Как лодки, сорванные с причала в половодье, когда ливни превращают Пайю в ревущий поток жидкой грязи, мелькали перед Кармен-Росой лица и слова, звуки и запахи, нежные сломанные ветки, неизгладимый облик Себастьяна. Ортис снова представлялся ей розой льяносов, столицей Гуарико, с красивыми двухэтажными домами и фейерверками, которые рассыпаются зелеными и красными звездами над процессией святой Росы. Ее отец, дон Касимиро Вильена, за руку вел ее посмотреть, как танцует Марука, эта грустная медведица, которая неуклюже подпрыгивала под звуки бубна бродячего итальянца. Кармен-Роса снова сидела на скамье в школе сеньориты Беренисе и слушала пение скворца среди листьев гуайявы и слова учительницы, бледной, как гипсовый цветок: «Боливар женился, когда ему не исполнилось и восемнадцати лет, на Марии-Тересе Родригес дель-Торо». Четверо мужчин, от которых разило водкой, в штанах, закатанных до колен, грубо выламывали двери заброшенного дома; в проломе виднелась зелень покинутого патио. В тени стройных белых гробниц плакала Мартика, когда ей показывали череп. Архангел с пылающим мечом ускользал из чистилища и целовал в губы спящую Кармен-Росу. Нет, это не архангел, это Себастьян целовал ее под котопери, он прижимал ее к своей груди, и сердце ее билось в сумасшедшем ритме, будто у пойманного кролика. По пустынным улицам Ортиса проезжали в желтом автобусе шестнадцать арестованных студентов. Себастьян с непокорной прядью на лбу предлагал студенту-негру свою шляпу из гуамы и говорил: «Надо что-то делать». Дождь шел день и ночь, обрушиваясь на развалины, на дырявые крыши, и стены домов падали в грязь. Снова появлялся Себастьян. Теперь он лежал распростертый на кровати сеньора Картайи, словно высеченный из холодного камня, желтый и безмолвный, желтый и мертвый…
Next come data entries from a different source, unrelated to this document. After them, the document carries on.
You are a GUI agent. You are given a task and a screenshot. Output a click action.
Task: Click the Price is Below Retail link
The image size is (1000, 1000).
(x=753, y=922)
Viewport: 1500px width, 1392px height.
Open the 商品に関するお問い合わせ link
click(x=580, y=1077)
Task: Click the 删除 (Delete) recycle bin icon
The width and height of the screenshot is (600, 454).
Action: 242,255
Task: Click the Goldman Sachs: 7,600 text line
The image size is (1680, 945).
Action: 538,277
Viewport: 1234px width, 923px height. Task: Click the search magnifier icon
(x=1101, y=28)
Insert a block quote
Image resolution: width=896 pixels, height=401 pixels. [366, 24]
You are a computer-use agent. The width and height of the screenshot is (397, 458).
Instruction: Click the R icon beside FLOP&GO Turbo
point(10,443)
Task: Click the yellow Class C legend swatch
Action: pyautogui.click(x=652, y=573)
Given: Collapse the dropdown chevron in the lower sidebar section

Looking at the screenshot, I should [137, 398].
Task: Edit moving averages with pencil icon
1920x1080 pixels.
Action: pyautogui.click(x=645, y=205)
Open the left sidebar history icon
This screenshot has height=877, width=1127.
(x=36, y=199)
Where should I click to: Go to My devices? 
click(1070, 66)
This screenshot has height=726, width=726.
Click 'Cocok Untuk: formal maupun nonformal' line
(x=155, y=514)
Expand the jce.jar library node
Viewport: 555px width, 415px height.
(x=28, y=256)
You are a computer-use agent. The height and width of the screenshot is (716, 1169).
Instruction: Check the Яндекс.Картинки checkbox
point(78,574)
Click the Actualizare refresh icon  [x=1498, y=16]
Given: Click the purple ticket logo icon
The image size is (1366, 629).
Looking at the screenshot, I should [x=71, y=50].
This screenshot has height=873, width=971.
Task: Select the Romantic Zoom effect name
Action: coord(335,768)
Вернувшись с похорон и забившись на кирпичную галерею, Кармен-Роса смотрела сквозь слезы на цветы во дворике и слушала, как ходит по лавке донья Кармелита. Она едва замечала присутствие Олегарио, который привез на осле воду с реки и бормотал, держа шляпу в руках:

— Добрый вечер, нинья Кармен-Роса! Я разделяю ваше горе.

Отзвонили вечерние колокола, мать и дочь прочитали молитву. Густые тени ложились отдохнуть на изломанный каркас соседнего дома. Донья Кармелита вернулась в лавку за лампой. Олегарио все еще стоял у перил с соломенной шляпой в руках, и его фигура постепенно растворялась в наплывающем мраке.

— Этот город скоро похоронит нас под своими развалинами, Олегарио, — сказала Кармен-Роса после долгого молчания.

— Да, нинья, — ответил Олегарио. — Он похоронит нас.

— Хотя ему уже некого хоронить, Олегарио. Если умер Себастьян — такой сильный, — то что же ожидает нас: тебя, меня и тех немногих, кто еще в силах бродить по улицам?

— Да, нинья, мы все умрем.

— А когда город умирает, разве не рождается другой где-нибудь в иных краях? Как рождаются люди, животные, деревья.

— И города тоже, нинья. Я слышал от шоферов, что, пока умирают Ортис и Парапара, в других местах возникают новые города.

— Где?

— Я не знаю, нинья. Но я видел, как туда едут люди на грузовиках. Говорят, на востоке есть нефть и рядом с нефтью рождаются поселки.

— И тебе никогда не приходило в голову уехать с ними, покинуть эти развалины, помочь строить новый город?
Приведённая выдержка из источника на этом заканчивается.